New Delhi, Jan 4 (IANS) The Delhi High Court on Thursday commuted to life imprisonment the death sentence of two convicts accused of murdering in 2009 IT executive Jigisha Ghosh.
Justice S. Murlidhar and Justice I.S. Mehta modified the death sentence awarded to Ravi Kapoor and Amit Shukla by the trial court and said they would serve life imprisonment.
“Having carefully considered the entire case from all perspectives, the court is not satisfied that the crime here can be characterised as ‘rarest of rare’ that warrants the award of the death penalty for Kapoor and Shukla,” the High Court said.
“The Court accordingly modifies the sentence awarded to Kapoor and Shukla for the offence under sections 302/34 IPC (murder with common intention) to one of imprisonment for life,” the judges said.
The two death row convicts had challenged the trial court’s conviction and sentence. The trial court had sentenced a third offender, Baljeet Malik, to life imprisonment for his good conduct in jail.
On July 14, 2016, the trial court held them guilty of the murder.
The High Court said it was not clear which of the three accused – whether all of them or only some of them – committed the murder of Jigisha.
“What is proved beyond doubt is that all of them were involved in the crime. Therefore, to differentiate, as the trial court has done, between the accused by awarding the death penalty to two of them may also not be justified,” said the court.
The bench said that in any event the behaviour of a prisoner during his term as an under trial cannot be a sufficient marker for his potential for reform and rehabilitation.
“…It might be unsafe to conclusively determine, even while the prisoner is an under trial, that his conduct in prison can indicate his capacity for reformation. Such a determination would require observing the prisoner over some period of time separated sufficiently in time and circumstance,” said the bench.
The High Court said that proved circumstances point “unerringly” to the guilt of the accused.
The 28-year-old Operations Manager at Hewitt Associates in Noida was abducted after an office car dropped her around 4 a.m. near her Delhi home.
The trial court had said she was killed in a “cold-blooded, inhuman and cruel manner” and “brutally mauled to death”.
It had said that the “magnitude and brutality” exhibited by the three made the case “rarest of rare”, warranting capital punishment for Kapoor and Shukla.
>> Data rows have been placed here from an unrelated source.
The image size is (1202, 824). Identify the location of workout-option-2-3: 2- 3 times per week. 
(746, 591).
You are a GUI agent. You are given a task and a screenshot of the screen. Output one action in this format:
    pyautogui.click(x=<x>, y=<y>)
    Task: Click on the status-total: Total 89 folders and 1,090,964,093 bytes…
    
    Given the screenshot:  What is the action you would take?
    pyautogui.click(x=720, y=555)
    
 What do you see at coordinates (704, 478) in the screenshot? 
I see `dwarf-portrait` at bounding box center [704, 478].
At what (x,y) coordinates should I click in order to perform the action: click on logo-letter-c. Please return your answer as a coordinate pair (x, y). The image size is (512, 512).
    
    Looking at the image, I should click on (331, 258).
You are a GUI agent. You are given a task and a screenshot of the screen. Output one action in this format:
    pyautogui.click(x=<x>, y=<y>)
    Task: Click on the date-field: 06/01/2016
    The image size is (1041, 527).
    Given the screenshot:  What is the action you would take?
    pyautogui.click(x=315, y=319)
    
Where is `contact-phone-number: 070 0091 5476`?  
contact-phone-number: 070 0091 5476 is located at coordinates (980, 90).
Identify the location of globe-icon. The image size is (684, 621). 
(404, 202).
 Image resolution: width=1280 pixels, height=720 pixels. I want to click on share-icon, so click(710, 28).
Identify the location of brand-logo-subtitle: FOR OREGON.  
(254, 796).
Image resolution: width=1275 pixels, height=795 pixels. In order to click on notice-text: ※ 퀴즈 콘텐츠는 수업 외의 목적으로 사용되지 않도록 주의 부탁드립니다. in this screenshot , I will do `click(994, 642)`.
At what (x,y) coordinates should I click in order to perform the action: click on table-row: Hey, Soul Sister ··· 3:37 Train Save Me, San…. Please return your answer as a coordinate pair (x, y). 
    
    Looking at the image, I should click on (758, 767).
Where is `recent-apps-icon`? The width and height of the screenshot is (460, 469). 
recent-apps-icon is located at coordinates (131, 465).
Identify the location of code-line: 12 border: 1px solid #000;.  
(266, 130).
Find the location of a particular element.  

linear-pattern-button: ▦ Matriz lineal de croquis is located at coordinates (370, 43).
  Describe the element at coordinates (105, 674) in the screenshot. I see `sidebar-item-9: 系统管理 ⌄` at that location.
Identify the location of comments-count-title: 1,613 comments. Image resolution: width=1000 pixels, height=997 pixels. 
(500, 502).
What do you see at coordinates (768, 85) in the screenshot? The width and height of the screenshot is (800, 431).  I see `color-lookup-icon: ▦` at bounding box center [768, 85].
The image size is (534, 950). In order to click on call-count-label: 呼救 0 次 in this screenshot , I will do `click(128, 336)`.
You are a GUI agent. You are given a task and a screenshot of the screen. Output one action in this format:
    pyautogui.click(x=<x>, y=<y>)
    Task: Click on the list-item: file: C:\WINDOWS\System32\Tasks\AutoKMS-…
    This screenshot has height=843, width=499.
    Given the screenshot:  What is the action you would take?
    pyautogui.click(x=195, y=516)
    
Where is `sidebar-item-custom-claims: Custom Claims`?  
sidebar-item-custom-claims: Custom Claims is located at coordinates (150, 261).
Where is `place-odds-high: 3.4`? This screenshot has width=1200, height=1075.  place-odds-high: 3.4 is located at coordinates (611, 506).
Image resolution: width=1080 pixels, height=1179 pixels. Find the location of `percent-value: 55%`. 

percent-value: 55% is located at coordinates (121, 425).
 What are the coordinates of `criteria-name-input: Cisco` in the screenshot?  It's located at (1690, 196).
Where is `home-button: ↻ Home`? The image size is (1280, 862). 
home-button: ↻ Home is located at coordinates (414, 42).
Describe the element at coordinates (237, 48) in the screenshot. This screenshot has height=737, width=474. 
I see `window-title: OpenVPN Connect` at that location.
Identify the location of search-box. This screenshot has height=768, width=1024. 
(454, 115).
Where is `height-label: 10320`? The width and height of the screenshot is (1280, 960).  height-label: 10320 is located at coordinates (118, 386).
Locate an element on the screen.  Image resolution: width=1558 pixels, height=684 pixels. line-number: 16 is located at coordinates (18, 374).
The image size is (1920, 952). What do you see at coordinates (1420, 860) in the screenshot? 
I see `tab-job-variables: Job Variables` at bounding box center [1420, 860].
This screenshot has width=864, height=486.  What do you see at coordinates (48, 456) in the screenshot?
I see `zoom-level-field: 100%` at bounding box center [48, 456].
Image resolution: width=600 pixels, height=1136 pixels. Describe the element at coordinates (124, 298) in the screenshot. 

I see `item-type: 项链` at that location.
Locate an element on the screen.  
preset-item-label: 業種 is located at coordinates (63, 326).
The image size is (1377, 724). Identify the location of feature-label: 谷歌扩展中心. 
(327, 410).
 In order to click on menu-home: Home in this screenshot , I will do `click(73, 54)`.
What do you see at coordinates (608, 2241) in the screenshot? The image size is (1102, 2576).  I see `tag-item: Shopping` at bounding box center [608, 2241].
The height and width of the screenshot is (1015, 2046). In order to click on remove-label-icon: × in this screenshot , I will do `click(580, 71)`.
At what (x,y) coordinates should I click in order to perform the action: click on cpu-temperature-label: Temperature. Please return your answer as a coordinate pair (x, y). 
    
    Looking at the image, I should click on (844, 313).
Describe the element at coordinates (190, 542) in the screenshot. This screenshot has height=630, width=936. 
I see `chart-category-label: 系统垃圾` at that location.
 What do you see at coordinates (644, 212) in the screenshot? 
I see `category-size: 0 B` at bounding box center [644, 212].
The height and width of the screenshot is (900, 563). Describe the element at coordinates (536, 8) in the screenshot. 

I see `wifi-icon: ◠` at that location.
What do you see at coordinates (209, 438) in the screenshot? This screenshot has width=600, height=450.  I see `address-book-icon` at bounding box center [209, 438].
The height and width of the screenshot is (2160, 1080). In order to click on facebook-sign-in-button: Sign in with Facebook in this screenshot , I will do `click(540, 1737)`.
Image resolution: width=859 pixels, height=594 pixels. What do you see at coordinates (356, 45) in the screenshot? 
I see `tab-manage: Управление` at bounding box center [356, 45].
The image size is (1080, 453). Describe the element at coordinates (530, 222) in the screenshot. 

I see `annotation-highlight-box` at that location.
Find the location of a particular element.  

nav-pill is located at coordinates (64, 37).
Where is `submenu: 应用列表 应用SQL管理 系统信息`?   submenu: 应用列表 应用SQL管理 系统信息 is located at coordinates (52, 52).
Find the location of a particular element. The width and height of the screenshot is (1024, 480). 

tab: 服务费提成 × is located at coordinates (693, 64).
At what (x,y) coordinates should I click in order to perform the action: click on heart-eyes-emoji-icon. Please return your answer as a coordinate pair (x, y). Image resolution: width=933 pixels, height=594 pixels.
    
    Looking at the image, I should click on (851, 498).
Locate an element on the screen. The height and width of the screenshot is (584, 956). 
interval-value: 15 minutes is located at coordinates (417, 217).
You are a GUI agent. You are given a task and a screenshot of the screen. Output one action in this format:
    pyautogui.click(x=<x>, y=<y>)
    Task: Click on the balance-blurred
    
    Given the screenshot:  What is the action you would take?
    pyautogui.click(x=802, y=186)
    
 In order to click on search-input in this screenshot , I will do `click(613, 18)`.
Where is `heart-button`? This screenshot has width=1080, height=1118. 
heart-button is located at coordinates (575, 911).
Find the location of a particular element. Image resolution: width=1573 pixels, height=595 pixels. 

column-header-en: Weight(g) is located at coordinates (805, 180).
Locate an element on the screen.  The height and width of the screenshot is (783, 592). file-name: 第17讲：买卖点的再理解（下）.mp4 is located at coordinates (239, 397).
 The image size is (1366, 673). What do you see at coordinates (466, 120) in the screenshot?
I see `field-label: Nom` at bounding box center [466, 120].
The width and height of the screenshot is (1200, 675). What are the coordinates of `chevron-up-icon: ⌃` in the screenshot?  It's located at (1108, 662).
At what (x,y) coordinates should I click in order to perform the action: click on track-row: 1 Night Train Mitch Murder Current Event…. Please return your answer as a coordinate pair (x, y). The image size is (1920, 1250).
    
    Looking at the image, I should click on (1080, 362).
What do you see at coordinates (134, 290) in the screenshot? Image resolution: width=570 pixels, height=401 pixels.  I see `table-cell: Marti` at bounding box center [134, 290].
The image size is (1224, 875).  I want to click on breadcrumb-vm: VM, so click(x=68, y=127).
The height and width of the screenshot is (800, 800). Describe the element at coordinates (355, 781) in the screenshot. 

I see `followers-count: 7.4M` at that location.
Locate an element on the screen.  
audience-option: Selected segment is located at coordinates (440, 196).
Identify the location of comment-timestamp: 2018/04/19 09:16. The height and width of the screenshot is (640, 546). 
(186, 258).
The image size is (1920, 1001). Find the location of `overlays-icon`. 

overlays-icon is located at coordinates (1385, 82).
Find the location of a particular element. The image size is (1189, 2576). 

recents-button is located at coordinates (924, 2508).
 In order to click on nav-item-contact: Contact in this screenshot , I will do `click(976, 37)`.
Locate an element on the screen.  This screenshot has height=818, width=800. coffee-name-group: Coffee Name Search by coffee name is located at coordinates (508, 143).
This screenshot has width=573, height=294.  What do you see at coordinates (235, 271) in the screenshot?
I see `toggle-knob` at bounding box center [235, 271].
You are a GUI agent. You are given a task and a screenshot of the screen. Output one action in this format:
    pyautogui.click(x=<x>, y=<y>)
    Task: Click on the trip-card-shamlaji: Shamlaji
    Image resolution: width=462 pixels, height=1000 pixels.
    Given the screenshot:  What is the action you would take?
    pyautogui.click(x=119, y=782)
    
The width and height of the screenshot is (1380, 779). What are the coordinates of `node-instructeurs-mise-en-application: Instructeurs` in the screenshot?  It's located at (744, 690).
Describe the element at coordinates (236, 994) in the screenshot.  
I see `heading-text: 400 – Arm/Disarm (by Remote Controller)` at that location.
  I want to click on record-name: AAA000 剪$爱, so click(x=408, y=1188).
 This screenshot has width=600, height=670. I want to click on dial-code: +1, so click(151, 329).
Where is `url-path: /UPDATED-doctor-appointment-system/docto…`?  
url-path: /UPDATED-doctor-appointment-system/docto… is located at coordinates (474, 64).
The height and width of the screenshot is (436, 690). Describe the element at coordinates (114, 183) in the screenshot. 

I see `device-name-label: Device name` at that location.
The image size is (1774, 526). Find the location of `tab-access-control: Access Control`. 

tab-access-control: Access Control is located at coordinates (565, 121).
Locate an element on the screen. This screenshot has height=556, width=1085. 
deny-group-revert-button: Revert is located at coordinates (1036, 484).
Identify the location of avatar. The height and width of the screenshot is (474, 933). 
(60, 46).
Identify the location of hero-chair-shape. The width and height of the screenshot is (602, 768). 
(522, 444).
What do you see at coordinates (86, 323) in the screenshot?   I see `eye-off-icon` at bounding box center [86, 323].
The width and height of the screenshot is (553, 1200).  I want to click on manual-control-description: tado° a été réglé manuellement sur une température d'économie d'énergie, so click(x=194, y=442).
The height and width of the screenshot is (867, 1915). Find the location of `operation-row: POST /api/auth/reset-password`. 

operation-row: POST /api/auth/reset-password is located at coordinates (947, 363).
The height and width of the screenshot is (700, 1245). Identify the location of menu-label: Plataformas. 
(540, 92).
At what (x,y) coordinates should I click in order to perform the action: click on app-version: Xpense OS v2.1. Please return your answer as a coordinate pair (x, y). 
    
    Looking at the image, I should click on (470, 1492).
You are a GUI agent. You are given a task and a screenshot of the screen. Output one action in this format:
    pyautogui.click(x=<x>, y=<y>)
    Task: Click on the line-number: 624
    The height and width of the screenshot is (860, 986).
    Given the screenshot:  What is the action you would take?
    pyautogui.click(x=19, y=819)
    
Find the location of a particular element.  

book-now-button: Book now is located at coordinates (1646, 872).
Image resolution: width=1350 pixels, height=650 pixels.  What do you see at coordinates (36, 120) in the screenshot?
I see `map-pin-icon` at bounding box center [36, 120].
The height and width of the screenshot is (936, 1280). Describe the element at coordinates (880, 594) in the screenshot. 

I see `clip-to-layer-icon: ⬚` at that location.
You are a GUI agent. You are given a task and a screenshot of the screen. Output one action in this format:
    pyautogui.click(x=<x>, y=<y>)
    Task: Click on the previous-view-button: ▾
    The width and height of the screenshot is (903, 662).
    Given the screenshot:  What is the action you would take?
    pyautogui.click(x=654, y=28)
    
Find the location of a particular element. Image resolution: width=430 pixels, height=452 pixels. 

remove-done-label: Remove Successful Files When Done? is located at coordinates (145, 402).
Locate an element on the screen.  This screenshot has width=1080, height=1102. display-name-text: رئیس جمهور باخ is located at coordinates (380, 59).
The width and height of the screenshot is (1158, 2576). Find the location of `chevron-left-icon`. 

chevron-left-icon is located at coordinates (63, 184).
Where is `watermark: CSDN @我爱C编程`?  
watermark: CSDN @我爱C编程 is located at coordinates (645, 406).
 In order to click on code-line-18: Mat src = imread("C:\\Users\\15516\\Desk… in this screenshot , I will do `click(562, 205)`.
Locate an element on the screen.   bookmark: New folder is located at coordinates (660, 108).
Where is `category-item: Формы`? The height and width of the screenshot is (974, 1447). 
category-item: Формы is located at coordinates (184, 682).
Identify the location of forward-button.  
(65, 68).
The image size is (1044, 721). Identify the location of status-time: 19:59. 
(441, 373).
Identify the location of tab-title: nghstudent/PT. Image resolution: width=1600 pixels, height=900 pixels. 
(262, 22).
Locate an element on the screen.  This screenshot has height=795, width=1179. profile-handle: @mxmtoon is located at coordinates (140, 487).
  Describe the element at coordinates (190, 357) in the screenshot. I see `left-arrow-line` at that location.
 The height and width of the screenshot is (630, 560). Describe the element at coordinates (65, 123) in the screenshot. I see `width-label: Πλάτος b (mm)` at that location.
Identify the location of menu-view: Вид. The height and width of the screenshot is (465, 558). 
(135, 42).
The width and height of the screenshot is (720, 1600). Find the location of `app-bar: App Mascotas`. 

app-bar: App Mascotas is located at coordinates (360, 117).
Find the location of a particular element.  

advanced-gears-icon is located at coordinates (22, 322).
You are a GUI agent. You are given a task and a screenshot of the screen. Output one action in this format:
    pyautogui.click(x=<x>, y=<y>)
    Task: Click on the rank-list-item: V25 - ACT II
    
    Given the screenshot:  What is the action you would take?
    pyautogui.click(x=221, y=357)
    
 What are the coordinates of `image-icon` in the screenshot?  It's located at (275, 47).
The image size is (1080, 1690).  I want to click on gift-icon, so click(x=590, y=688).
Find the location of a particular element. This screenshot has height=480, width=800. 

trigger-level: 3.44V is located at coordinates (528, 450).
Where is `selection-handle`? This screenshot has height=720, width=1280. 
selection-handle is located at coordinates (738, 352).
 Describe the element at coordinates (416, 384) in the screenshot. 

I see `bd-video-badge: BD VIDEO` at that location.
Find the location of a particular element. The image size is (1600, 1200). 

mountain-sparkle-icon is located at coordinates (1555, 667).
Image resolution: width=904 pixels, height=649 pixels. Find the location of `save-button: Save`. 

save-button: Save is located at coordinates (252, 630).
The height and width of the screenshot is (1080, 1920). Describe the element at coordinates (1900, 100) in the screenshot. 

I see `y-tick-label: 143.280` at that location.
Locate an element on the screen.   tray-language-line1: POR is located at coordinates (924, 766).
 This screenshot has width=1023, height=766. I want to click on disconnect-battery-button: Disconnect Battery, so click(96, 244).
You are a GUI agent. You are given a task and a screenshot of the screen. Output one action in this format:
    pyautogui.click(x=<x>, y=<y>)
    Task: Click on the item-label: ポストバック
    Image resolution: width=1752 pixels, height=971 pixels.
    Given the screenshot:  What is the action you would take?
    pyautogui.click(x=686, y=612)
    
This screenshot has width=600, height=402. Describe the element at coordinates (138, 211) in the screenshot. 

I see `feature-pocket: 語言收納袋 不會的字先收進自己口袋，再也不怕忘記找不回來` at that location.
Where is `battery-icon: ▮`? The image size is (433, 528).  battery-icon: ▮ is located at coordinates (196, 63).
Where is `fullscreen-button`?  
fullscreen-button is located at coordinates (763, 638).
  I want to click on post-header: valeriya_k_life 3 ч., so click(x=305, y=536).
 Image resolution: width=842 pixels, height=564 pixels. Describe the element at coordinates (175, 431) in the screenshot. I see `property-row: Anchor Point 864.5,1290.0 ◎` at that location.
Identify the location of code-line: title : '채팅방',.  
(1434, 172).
Ghosh was also robbed of her gold jewellery, two mobile phones and debit and credit cards. Her body was found near Surajkund in Haryana, about 20 km from her Vasant Vihar home.
The police had arrested the three within a week following digital footprints after the suspects used Ghosh’s ATM cards to buy expensive goggles, wrist watches and shoes at Sarojini Nagar Market in Delhi.
Malik’s hand tattoo busted the gang as the surveillance camera at a shop captured the image when the three were out shopping.
The trial court had held the three guilty under several sections of the Indian Penal Code, including murder, abducting for murder, destruction of evidence, voluntarily causing hurt in committing robbery, forgery for purpose of cheating and using as genuine a forged document.
However, the charge of criminal conspiracy could not be proved against them.
In June 2009, the police had filed the chargesheet in the case stating that Ghosh’s post-mortem report had revealed that she was killed by smothering. The trial in the case began in April 2010.
The three were also facing trial for the murder of TV journalist Soumya Viswanathan, killed a year before Ghosh.